(Records excerpted from a collection)
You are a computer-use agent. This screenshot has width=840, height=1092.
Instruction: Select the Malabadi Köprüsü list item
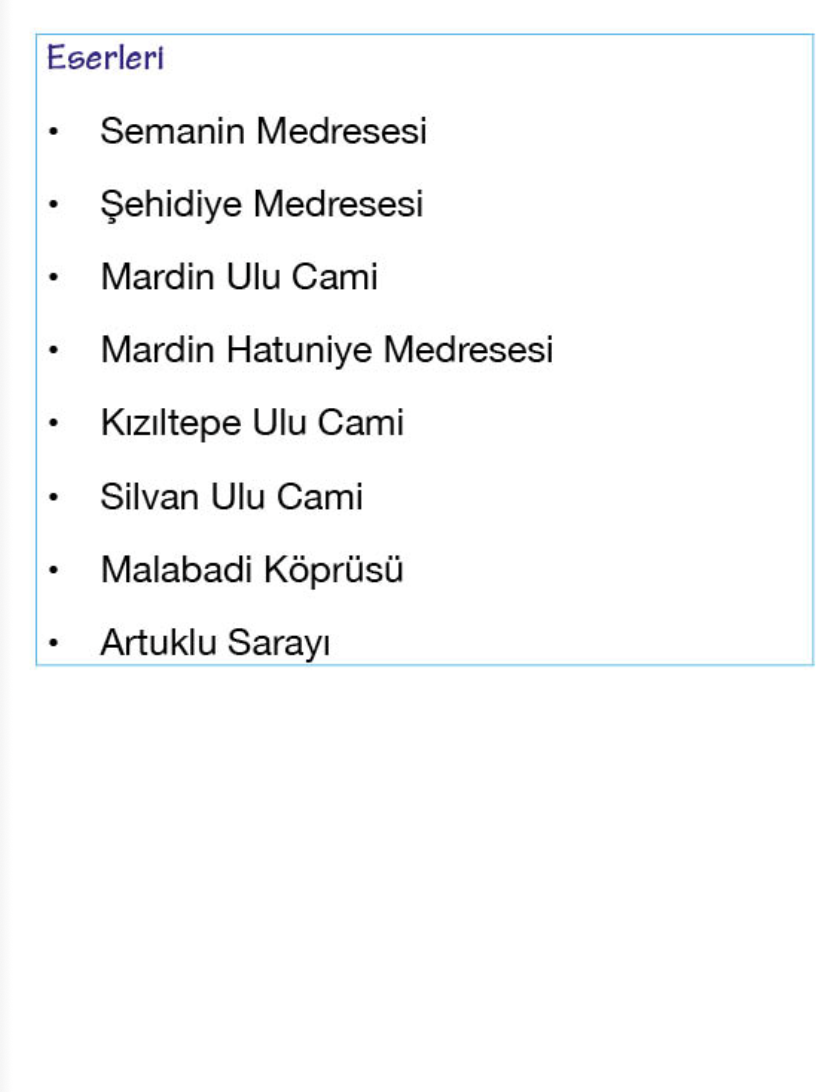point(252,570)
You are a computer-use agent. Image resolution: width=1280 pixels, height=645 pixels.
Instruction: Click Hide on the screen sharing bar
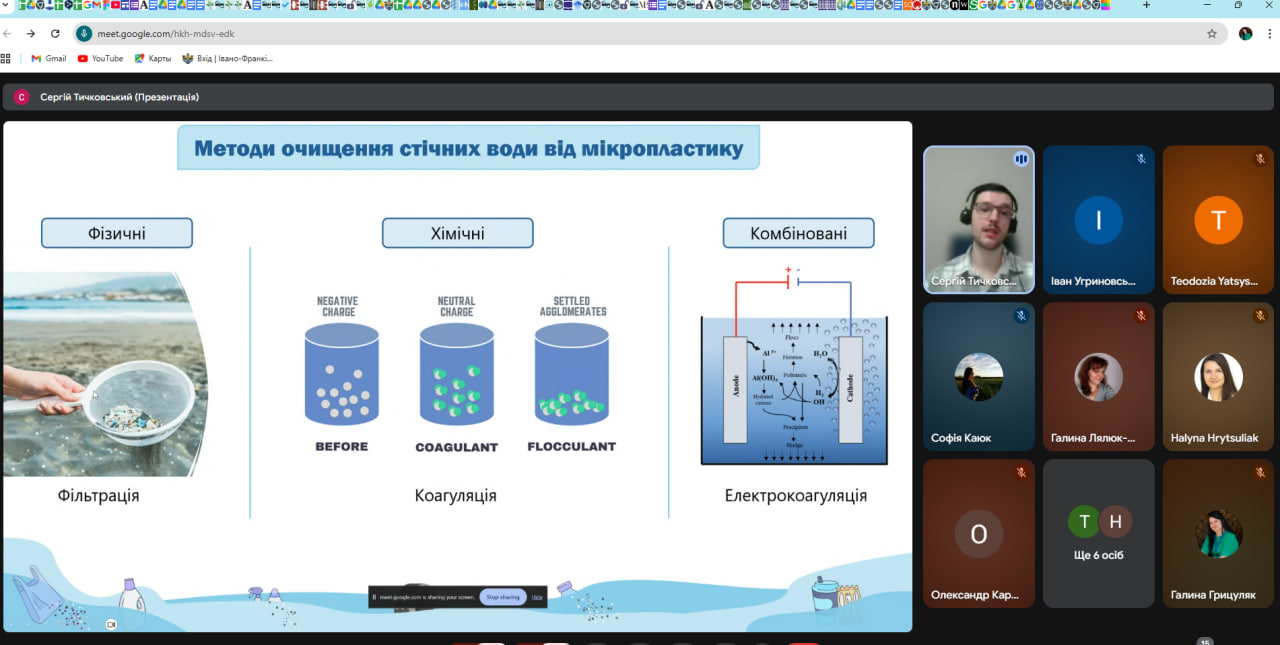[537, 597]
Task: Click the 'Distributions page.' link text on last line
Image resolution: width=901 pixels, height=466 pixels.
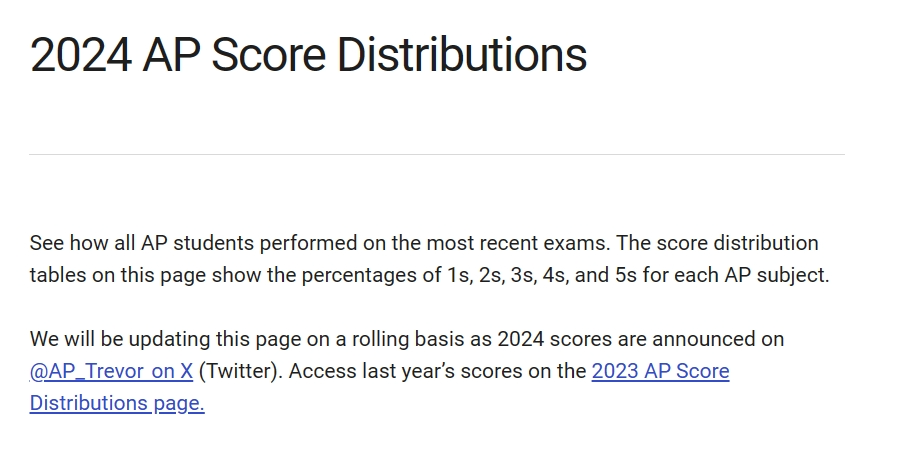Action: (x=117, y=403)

### What is expected
Transcribe exactly the lines running from the line with "Image resolution: width=901" to the last line of the entries. Pictures stay out of the copy.

### Finished task
Image resolution: width=901 pixels, height=466 pixels.
Action: (x=117, y=403)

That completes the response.